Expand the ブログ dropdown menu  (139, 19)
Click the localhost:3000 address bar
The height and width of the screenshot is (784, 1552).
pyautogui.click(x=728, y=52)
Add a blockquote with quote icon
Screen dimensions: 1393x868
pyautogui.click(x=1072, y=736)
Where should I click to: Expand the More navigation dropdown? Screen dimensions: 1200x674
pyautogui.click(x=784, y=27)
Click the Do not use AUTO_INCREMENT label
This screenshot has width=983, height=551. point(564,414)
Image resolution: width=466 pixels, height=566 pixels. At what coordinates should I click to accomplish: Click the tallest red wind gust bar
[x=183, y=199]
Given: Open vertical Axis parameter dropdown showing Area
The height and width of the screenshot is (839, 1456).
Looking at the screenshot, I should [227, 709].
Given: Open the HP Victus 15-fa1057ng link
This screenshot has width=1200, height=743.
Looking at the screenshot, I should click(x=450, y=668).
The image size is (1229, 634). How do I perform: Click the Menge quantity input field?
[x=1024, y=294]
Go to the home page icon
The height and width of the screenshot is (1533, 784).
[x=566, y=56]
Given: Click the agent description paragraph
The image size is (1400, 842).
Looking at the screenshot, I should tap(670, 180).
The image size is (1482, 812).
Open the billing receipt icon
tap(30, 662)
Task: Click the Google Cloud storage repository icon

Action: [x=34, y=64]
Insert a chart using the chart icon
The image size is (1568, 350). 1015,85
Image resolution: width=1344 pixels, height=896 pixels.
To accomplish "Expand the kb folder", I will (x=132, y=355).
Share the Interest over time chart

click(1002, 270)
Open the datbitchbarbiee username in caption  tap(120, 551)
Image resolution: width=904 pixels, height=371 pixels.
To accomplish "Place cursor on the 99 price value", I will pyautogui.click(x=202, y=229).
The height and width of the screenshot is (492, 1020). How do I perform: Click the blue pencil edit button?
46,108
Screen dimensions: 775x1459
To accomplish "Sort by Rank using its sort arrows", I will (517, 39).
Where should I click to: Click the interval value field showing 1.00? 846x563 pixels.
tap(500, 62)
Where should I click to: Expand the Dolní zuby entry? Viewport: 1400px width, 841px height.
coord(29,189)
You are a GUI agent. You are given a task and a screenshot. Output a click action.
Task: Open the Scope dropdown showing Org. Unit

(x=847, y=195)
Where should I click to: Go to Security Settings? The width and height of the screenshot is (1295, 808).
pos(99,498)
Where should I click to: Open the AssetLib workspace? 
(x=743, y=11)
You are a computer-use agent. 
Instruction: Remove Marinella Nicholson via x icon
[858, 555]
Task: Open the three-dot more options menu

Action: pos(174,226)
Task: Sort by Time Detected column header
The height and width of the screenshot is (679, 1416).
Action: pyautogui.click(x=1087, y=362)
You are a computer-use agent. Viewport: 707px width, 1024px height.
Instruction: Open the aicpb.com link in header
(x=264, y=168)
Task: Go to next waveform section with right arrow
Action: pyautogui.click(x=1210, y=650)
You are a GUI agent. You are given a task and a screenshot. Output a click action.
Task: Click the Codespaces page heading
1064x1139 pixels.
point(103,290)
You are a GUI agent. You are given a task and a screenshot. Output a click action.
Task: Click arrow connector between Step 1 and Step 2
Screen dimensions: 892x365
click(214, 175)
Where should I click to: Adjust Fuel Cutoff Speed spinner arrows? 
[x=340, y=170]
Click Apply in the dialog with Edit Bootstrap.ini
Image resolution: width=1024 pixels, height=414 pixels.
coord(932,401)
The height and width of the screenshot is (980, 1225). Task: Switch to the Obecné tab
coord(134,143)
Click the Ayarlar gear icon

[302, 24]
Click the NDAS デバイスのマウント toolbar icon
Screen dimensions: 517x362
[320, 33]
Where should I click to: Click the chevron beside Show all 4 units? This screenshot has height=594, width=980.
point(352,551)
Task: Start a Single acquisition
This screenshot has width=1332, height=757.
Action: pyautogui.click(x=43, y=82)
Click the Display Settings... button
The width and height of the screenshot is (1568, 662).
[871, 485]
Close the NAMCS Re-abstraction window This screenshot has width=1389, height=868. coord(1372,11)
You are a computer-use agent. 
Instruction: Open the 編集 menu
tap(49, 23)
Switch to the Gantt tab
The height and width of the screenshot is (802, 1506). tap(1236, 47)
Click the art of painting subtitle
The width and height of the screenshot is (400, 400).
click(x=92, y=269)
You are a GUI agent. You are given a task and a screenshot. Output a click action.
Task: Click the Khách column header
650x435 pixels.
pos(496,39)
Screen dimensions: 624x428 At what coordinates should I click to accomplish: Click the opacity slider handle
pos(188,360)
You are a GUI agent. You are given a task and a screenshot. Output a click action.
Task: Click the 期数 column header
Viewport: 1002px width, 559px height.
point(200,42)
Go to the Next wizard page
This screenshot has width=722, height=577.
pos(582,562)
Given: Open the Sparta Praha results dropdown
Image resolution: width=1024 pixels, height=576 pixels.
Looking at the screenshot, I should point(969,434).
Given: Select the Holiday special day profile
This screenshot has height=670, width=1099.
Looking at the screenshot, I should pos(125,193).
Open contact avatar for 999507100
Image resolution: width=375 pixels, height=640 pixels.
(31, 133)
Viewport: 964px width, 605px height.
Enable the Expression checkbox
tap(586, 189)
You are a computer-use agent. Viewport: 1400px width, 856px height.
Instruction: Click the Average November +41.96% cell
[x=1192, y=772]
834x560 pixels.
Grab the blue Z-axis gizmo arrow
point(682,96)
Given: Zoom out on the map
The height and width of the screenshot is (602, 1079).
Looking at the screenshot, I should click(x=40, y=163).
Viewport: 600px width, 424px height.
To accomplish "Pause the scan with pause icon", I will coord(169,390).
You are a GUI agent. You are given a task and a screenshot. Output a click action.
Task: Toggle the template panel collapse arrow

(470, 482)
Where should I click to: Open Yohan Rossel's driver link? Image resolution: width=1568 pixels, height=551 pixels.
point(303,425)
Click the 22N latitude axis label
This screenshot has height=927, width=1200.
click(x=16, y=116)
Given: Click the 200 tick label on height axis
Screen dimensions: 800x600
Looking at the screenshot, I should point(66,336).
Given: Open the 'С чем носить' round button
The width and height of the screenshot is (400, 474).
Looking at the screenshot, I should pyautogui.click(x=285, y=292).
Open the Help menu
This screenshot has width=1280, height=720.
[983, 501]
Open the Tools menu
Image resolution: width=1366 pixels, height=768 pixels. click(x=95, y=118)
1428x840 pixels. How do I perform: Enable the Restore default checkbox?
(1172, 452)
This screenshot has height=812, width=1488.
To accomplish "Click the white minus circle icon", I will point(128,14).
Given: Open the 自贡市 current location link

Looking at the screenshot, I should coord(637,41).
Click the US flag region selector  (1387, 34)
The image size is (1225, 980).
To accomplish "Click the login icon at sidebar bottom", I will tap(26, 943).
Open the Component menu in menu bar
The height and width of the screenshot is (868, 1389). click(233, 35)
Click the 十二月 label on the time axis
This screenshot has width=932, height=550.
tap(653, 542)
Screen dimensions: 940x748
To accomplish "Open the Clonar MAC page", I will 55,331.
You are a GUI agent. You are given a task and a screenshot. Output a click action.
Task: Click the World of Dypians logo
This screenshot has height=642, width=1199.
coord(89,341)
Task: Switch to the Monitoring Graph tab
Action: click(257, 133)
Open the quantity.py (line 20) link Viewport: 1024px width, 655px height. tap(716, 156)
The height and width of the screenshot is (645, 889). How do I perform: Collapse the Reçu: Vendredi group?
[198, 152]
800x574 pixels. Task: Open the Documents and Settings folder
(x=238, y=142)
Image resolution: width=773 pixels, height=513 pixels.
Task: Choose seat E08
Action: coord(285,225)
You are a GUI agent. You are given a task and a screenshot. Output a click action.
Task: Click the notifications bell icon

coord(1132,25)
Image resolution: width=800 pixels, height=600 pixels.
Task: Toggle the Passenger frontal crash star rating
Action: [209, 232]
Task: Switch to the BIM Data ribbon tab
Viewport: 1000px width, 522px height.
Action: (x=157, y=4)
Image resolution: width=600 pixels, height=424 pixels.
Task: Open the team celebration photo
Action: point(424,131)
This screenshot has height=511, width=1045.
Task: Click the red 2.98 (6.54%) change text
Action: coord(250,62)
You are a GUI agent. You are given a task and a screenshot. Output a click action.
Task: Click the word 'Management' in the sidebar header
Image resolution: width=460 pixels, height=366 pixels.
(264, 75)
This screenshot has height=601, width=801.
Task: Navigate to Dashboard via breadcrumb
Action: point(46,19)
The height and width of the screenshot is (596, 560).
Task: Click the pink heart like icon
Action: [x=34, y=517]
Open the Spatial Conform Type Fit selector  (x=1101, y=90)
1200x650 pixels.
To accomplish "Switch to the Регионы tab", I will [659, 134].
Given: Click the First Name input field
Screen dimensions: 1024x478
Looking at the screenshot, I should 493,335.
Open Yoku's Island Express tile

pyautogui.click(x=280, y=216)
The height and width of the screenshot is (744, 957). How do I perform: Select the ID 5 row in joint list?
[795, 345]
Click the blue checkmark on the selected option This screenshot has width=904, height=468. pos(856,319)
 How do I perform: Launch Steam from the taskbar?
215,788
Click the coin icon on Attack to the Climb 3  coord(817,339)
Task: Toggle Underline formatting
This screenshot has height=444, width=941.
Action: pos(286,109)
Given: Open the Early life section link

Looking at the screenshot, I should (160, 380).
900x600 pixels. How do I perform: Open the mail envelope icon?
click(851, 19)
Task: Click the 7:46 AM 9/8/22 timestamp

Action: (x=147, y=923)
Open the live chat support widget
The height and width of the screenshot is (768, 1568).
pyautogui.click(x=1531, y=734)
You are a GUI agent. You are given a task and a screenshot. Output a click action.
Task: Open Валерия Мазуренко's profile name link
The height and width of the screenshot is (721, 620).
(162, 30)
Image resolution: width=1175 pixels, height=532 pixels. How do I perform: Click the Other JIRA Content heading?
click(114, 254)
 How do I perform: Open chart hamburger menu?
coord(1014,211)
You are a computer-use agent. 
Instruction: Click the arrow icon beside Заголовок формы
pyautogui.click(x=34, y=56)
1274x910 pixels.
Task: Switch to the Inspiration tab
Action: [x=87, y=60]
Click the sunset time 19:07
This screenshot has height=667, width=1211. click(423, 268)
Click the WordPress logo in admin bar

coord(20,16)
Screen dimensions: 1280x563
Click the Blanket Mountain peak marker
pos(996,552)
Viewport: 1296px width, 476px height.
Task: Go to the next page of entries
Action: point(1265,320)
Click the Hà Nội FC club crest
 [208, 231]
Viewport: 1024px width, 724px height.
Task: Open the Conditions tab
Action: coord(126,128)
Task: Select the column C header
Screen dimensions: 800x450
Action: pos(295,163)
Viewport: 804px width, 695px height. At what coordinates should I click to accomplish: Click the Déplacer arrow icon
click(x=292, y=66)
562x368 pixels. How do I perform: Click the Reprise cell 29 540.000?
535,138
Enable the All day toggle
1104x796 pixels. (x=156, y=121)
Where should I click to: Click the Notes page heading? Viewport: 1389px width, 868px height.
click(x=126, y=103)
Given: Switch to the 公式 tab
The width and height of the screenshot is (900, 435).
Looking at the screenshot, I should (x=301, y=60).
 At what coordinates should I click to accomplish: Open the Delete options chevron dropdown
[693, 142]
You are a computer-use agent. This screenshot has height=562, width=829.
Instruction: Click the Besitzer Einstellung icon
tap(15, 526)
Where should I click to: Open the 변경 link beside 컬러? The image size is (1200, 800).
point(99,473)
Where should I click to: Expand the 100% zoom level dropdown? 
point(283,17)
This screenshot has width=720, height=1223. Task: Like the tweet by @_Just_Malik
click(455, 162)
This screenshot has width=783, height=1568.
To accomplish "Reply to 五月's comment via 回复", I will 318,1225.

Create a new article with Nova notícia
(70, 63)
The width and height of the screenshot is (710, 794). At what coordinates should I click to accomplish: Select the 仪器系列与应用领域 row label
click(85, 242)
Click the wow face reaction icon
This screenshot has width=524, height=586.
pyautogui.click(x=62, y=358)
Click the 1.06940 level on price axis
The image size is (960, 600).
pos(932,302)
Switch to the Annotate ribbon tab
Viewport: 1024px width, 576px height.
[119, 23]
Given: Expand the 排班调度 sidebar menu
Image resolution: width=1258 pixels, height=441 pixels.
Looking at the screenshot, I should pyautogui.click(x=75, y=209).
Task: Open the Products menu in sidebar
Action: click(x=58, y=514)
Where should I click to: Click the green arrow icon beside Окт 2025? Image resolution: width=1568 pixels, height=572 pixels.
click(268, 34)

* Your instructions *
Here the output must be the lines above from the line with "Viewport: 964px width, 605px height." to the line with "Task: Click the World of Dypians logo", both included, duplicated word for word and nothing else.

* Task result *
Viewport: 964px width, 605px height.
Enable the Expression checkbox
tap(586, 189)
You are a computer-use agent. Viewport: 1400px width, 856px height.
Instruction: Click the Average November +41.96% cell
[x=1192, y=772]
834x560 pixels.
Grab the blue Z-axis gizmo arrow
point(682,96)
Given: Zoom out on the map
The height and width of the screenshot is (602, 1079).
Looking at the screenshot, I should click(x=40, y=163).
Viewport: 600px width, 424px height.
To accomplish "Pause the scan with pause icon", I will coord(169,390).
You are a GUI agent. You are given a task and a screenshot. Output a click action.
Task: Toggle the template panel collapse arrow

(470, 482)
Where should I click to: Open Yohan Rossel's driver link? Image resolution: width=1568 pixels, height=551 pixels.
point(303,425)
Click the 22N latitude axis label
This screenshot has height=927, width=1200.
click(x=16, y=116)
Given: Click the 200 tick label on height axis
Screen dimensions: 800x600
Looking at the screenshot, I should point(66,336).
Given: Open the 'С чем носить' round button
The width and height of the screenshot is (400, 474).
Looking at the screenshot, I should pyautogui.click(x=285, y=292).
Open the Help menu
This screenshot has width=1280, height=720.
[983, 501]
Open the Tools menu
Image resolution: width=1366 pixels, height=768 pixels. click(x=95, y=118)
1428x840 pixels. How do I perform: Enable the Restore default checkbox?
(1172, 452)
This screenshot has height=812, width=1488.
To accomplish "Click the white minus circle icon", I will point(128,14).
Given: Open the 自贡市 current location link

Looking at the screenshot, I should coord(637,41).
Click the US flag region selector  (1387, 34)
The image size is (1225, 980).
To accomplish "Click the login icon at sidebar bottom", I will tap(26, 943).
Open the Component menu in menu bar
The height and width of the screenshot is (868, 1389). click(233, 35)
Click the 十二月 label on the time axis
This screenshot has width=932, height=550.
tap(653, 542)
Screen dimensions: 940x748
To accomplish "Open the Clonar MAC page", I will 55,331.
You are a GUI agent. You are given a task and a screenshot. Output a click action.
Task: Click the World of Dypians logo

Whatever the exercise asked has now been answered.